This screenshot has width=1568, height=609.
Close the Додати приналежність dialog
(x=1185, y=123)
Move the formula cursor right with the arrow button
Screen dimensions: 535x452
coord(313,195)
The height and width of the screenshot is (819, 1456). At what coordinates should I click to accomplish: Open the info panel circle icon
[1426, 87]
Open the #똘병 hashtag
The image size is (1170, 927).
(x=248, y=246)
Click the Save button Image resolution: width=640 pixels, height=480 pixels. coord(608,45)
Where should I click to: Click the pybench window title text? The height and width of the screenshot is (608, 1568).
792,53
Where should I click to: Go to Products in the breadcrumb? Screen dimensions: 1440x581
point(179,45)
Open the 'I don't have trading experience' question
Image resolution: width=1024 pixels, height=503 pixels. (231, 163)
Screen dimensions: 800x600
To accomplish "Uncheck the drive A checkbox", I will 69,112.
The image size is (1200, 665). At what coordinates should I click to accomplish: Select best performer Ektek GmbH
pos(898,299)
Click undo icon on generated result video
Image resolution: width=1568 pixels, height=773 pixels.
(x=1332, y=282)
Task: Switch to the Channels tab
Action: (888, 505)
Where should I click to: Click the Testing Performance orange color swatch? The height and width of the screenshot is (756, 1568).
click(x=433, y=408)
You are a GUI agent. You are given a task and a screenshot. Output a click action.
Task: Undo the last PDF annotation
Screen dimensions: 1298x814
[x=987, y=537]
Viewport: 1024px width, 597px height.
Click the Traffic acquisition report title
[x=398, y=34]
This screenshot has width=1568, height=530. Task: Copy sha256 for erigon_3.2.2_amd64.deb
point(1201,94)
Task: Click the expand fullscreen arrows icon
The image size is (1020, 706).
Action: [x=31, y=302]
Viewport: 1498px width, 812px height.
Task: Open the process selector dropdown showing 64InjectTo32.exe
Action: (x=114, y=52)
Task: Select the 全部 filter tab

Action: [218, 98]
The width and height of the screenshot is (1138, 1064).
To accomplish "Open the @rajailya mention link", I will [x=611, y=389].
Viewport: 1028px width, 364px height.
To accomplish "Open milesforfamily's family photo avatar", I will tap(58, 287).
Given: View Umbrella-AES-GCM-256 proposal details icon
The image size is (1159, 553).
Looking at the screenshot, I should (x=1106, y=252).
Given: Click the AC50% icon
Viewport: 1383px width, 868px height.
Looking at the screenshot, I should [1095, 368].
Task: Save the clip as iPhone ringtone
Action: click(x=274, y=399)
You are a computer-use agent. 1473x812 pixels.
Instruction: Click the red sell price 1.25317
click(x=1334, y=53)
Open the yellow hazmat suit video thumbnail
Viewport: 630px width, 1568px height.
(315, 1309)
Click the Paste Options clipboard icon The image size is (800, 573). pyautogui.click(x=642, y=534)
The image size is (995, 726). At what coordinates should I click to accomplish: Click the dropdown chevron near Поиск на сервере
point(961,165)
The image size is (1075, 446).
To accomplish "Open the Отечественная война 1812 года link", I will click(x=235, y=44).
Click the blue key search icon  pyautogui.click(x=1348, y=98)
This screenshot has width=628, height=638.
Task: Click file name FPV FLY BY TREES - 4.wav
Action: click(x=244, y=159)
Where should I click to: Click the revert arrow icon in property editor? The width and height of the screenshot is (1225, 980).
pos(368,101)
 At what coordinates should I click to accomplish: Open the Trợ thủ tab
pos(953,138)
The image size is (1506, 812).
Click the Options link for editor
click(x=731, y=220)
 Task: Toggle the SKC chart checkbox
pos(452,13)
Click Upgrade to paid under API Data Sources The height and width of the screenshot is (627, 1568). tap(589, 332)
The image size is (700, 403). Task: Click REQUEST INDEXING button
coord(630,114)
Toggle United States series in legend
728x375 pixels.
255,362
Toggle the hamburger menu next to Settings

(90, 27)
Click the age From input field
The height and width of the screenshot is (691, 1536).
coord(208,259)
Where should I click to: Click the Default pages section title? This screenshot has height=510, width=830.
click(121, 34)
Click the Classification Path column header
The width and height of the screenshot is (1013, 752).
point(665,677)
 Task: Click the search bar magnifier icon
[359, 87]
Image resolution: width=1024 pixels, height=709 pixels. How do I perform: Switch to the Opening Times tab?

++++++++++

Reproduce the rows above with every occurrence of "Where should I click to" swapped for "Where do I click to", leaving everything else unchanged.

▶ **Output of the exercise**:
This screenshot has width=1568, height=609.
Close the Додати приналежність dialog
(x=1185, y=123)
Move the formula cursor right with the arrow button
Screen dimensions: 535x452
coord(313,195)
The height and width of the screenshot is (819, 1456). At what coordinates should I click to accomplish: Open the info panel circle icon
[1426, 87]
Open the #똘병 hashtag
The image size is (1170, 927).
(x=248, y=246)
Click the Save button Image resolution: width=640 pixels, height=480 pixels. coord(608,45)
Where do I click to: Click the pybench window title text? The height and width of the screenshot is (608, 1568).
792,53
Where do I click to: Go to Products in the breadcrumb? Screen dimensions: 1440x581
point(179,45)
Open the 'I don't have trading experience' question
Image resolution: width=1024 pixels, height=503 pixels. (231, 163)
Screen dimensions: 800x600
To accomplish "Uncheck the drive A checkbox", I will 69,112.
The image size is (1200, 665). At what coordinates should I click to accomplish: Select best performer Ektek GmbH
pos(898,299)
Click undo icon on generated result video
Image resolution: width=1568 pixels, height=773 pixels.
(x=1332, y=282)
Task: Switch to the Channels tab
Action: (888, 505)
Where do I click to: Click the Testing Performance orange color swatch? The height and width of the screenshot is (756, 1568).
click(x=433, y=408)
You are a GUI agent. You are given a task and a screenshot. Output a click action.
Task: Undo the last PDF annotation
Screen dimensions: 1298x814
[x=987, y=537]
Viewport: 1024px width, 597px height.
Click the Traffic acquisition report title
[x=398, y=34]
This screenshot has width=1568, height=530. Task: Copy sha256 for erigon_3.2.2_amd64.deb
point(1201,94)
Task: Click the expand fullscreen arrows icon
The image size is (1020, 706).
Action: [x=31, y=302]
Viewport: 1498px width, 812px height.
Task: Open the process selector dropdown showing 64InjectTo32.exe
Action: (x=114, y=52)
Task: Select the 全部 filter tab

Action: [218, 98]
The width and height of the screenshot is (1138, 1064).
To accomplish "Open the @rajailya mention link", I will [x=611, y=389].
Viewport: 1028px width, 364px height.
To accomplish "Open milesforfamily's family photo avatar", I will tap(58, 287).
Given: View Umbrella-AES-GCM-256 proposal details icon
The image size is (1159, 553).
Looking at the screenshot, I should (x=1106, y=252).
Given: Click the AC50% icon
Viewport: 1383px width, 868px height.
Looking at the screenshot, I should [1095, 368].
Task: Save the clip as iPhone ringtone
Action: click(x=274, y=399)
You are a computer-use agent. 1473x812 pixels.
Instruction: Click the red sell price 1.25317
click(x=1334, y=53)
Open the yellow hazmat suit video thumbnail
Viewport: 630px width, 1568px height.
(315, 1309)
Click the Paste Options clipboard icon The image size is (800, 573). pyautogui.click(x=642, y=534)
The image size is (995, 726). At what coordinates should I click to accomplish: Click the dropdown chevron near Поиск на сервере
point(961,165)
The image size is (1075, 446).
To accomplish "Open the Отечественная война 1812 года link", I will click(x=235, y=44).
Click the blue key search icon  pyautogui.click(x=1348, y=98)
This screenshot has width=628, height=638.
Task: Click file name FPV FLY BY TREES - 4.wav
Action: click(x=244, y=159)
Where do I click to: Click the revert arrow icon in property editor? The width and height of the screenshot is (1225, 980).
pos(368,101)
 At what coordinates should I click to accomplish: Open the Trợ thủ tab
pos(953,138)
The image size is (1506, 812).
Click the Options link for editor
click(x=731, y=220)
 Task: Toggle the SKC chart checkbox
pos(452,13)
Click Upgrade to paid under API Data Sources The height and width of the screenshot is (627, 1568). tap(589, 332)
The image size is (700, 403). Task: Click REQUEST INDEXING button
coord(630,114)
Toggle United States series in legend
728x375 pixels.
255,362
Toggle the hamburger menu next to Settings

(90, 27)
Click the age From input field
The height and width of the screenshot is (691, 1536).
coord(208,259)
Where do I click to: Click the Default pages section title? This screenshot has height=510, width=830.
click(121, 34)
Click the Classification Path column header
The width and height of the screenshot is (1013, 752).
point(665,677)
 Task: Click the search bar magnifier icon
[359, 87]
Image resolution: width=1024 pixels, height=709 pixels. How do I perform: Switch to the Opening Times tab?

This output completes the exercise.